** Requisitos de la tarea **
Enumere, en el orden en que aparecen, todas las citas bíblicas del texto para analizar, sin omitir las repetidas.

** Texto para analizar **
☆ ☆ ☆ ☆ ☆ ☆ ☆

21 de julio de 2024
XVI Domingo del Tiempo Ordinario, año A
Mc 6, 30-34
Vimos el domingo pasado (Mc 6,7-13) que la misión de los discípulos del Señor es entrar en contacto con el dolor del mundo.
No se trata solo de esperar a que este dolor llame a la puerta de la Iglesia, sino de ir a buscarlo, de entrar en su casa, de compartir un trozo de camino con los que sufren.
Los discípulos, en efecto, se pusieron en camino, enviados por su Maestro. No tienen medios grandilocuentes, ni han adoptado estrategias particulares. Salen desarmados, y por lo tanto capaces de enfrentarse a la debilidad y al dolor que habitan en la historia de los hombres.
Por lo tanto, para curar esta enfermedad del alma, no hay más que una terapia, y es convertirse en un espacio hospitalario y acogedor, donde los demás hombres puedan dejar su carga, sin miedo.
El pasaje del Evangelio de hoy (Mc 6,30-34) nos dice que el Señor Jesús tiene una atención especial por aquellos que están llamados a esta misión.
A su regreso, de hecho, les ofrece un tiempo de descanso y refrigerio, que parece estar compuesto por dos momentos.
El primer momento (Mc 6,30) es indispensable: los discípulos vuelven al Señor, se reúnen en torno a Él y le cuentan todo lo que han vivido.
Es un momento indispensable porque concierne a la identidad misma de los discípulos y, por tanto, de la Iglesia de todos los tiempos.

☆ ☆ ☆ ☆ ☆ ☆ ☆

** Líneas proporcionadas **
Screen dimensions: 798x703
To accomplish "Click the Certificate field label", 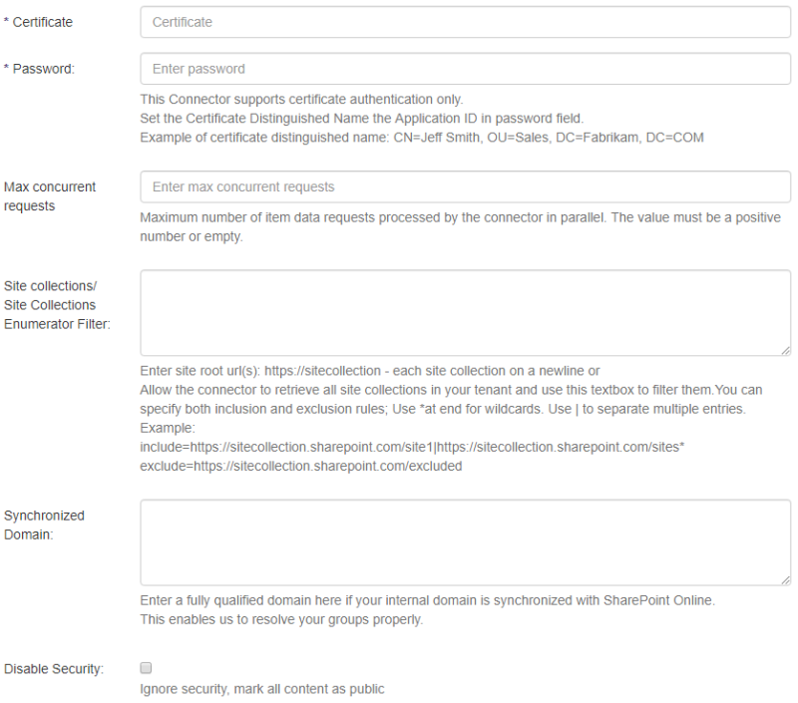I will click(39, 21).
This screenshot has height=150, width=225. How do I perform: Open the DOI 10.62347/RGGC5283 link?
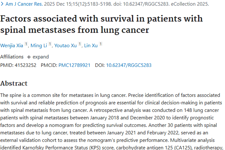coord(129,65)
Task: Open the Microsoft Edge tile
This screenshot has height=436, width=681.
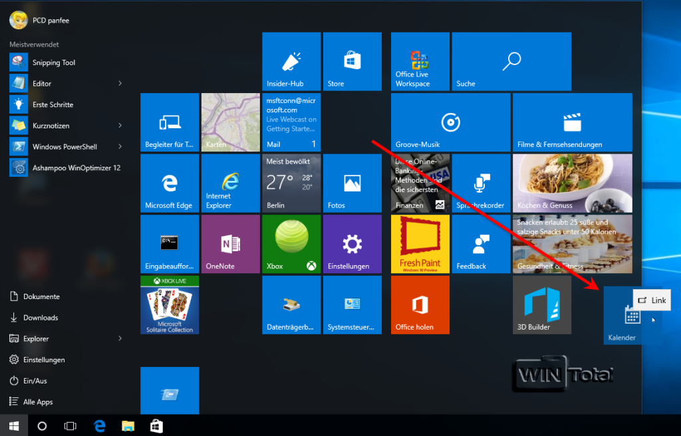Action: pyautogui.click(x=170, y=183)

☆ ☆ ☆ ☆ ☆ ☆ ☆

** Resultado del ejercicio **
Mc 6, 30-34
Mc 6,7-13
Mc 6,30-34
Mc 6,30